Japanese Prime Minister Shinzo Abe

. Photographer: Akio Kon/Bloomberg

Japanese Prime Minister Shinzo Abe dissolved parliament to set the stage for an Oct. 22 election, testing his iron grip over the powerful lower house in the world’s third-largest economy. The 63-year-old Abe plans to stay in office if his coalition retains a simple majority -- putting him on course to keep his job through 2020 and become the longest-serving leader in the country’s history. He’s facing a surprise test: A new party headed by Tokyo Governor Yuriko Koike sprang up to offer a last-ditch challenge.

1. Why call an election now?

Abe is taking advantage of a recent recovery in public support and an opposition in disarray -- he need not have called the poll until December next year. Renewing his coalition’s two-thirds’ majority would allow him a shot at achieving his ambition of changing Japan’s pacifist constitution. Standing in his way is Koike, a 65-year-old former newscaster whom Abe has called “a formidable opponent.” She has already triggered the virtual collapse of the main opposition Democratic Party, with many members expected to run for her Party of Hope. Smaller opposition parties are also considering whether to cooperate with Koike.

2. What are the main points of contention?

Abe is seeking approval for his plan to divert revenue from an upcoming hike in the sales tax to a 2 trillion yen ($18 billion) package aimed at reducing the burden on families of paying for education. This will mean putting off a plan to rein in the country’s swollen debt. Koike’s Party of Hope has called for the sales tax rise to be put on hold because of potential risks to the economy -- past increases have sparked recessions -- and called for cost cuts to eliminate waste. Abe also wants a mandate for his stance on North Korea, which focuses on implementing sanctions strictly, rather than opening a dialogue. Koike has criticized him for creating a political vacuum as regional tensions run high.

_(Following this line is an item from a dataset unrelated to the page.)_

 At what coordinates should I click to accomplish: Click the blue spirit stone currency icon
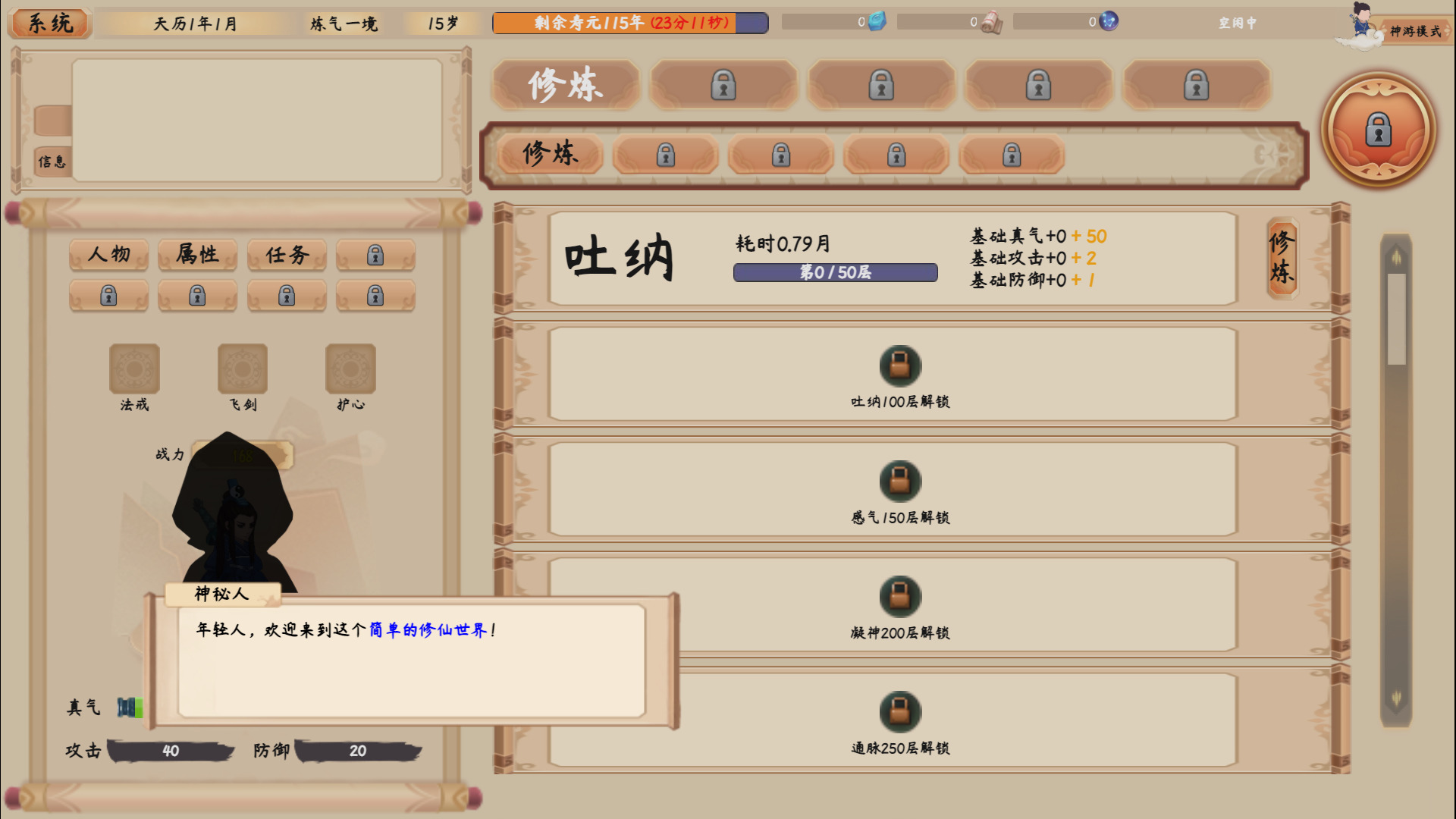[x=877, y=20]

3. How else is the new party different?

Koike’s party wants a more open government and will seek to phase out nuclear power. While the 2011 Fukushima disaster undermined public confidence in atomic energy, Abe’s Liberal Democratic Party plans to have nuclear account for up to 22 percent of Japan’s electricity mix by 2030.

4. What’s at stake for the economy?

Abe’s focus on the economy helped him make a surprise return to power five years ago after a failed year in office a decade earlier. While his program, dubbed Abenomics, has failed to reach his target of overcoming deflation, or a drop in consumer prices, the economy has seen six straight quarters of growth and unemployment is less than 3 percent.

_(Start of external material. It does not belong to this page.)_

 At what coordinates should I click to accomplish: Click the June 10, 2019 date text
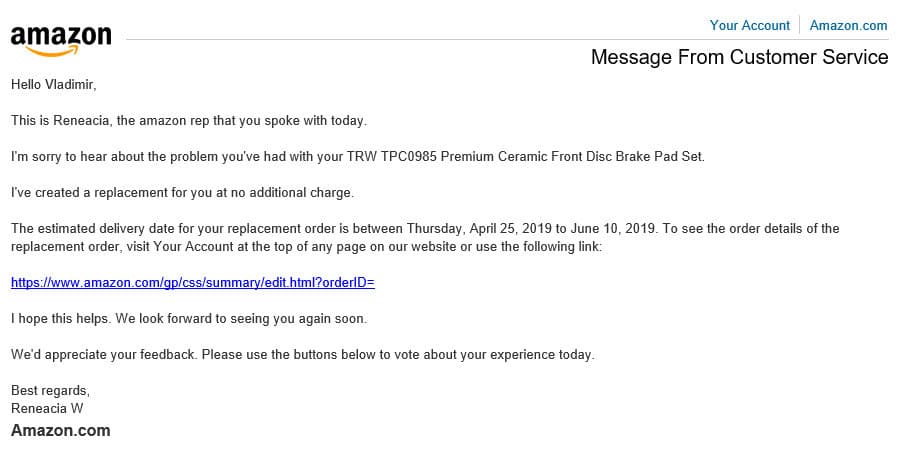click(x=612, y=228)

5. How serious is Koike’s challenge?

Abe is likely to fall short of the 310 seats needed for a two-thirds majority in parliament, says Katsuhiko Nakamura, executive director of the Asian Forum Japan think tank. But the new party is hampered by the fact that Koike is tested out of Tokyo, says she’s not planning to run in the election herself. Abe is also fighting back by comparing the Party of Hope to other new political groups that gained widespread support in the 1990s and 2000s, but did not last long.

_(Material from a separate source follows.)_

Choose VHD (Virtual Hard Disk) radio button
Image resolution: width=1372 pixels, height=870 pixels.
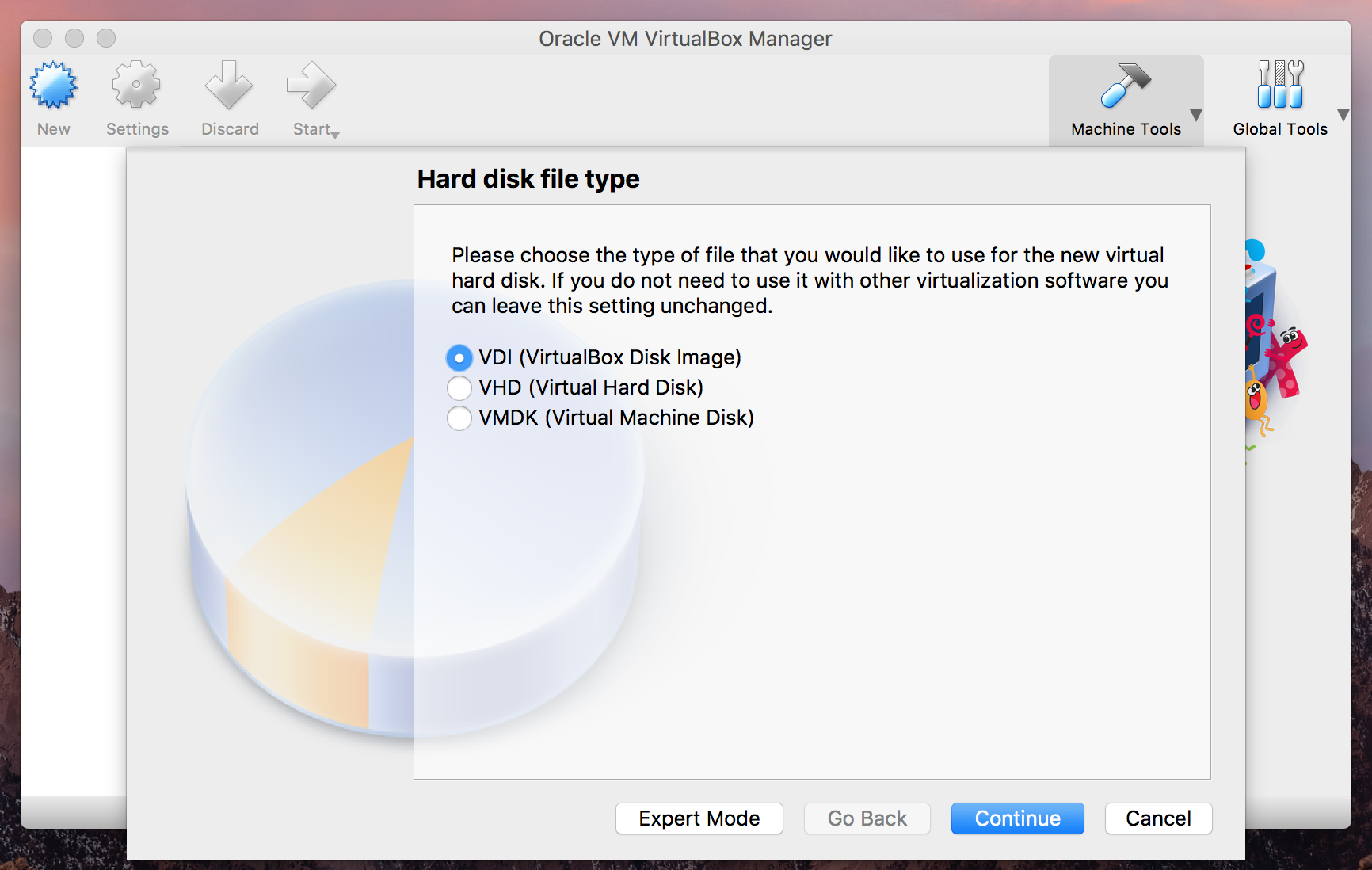[575, 387]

6. What happens on the day?

Voters must make two choices at the ballot box: one for their local constituency and another for a proportional representation bloc. Voting closes at 8 p.m. and major TV networks will reveal the results of their exit polls at that point. The total number of seats is set to be cut to 465 from 475 in this election, part of a reform plan aimed at reducing the disproportionate weight given to rural areas. As of Sept. 26, the LDP and its associates had 287 seats and its coalition partner Komeito 35, for a total of nearly 68 percent. The Democratic Party was the second-largest party, with 87 seats in cooperation with the Club of Independents.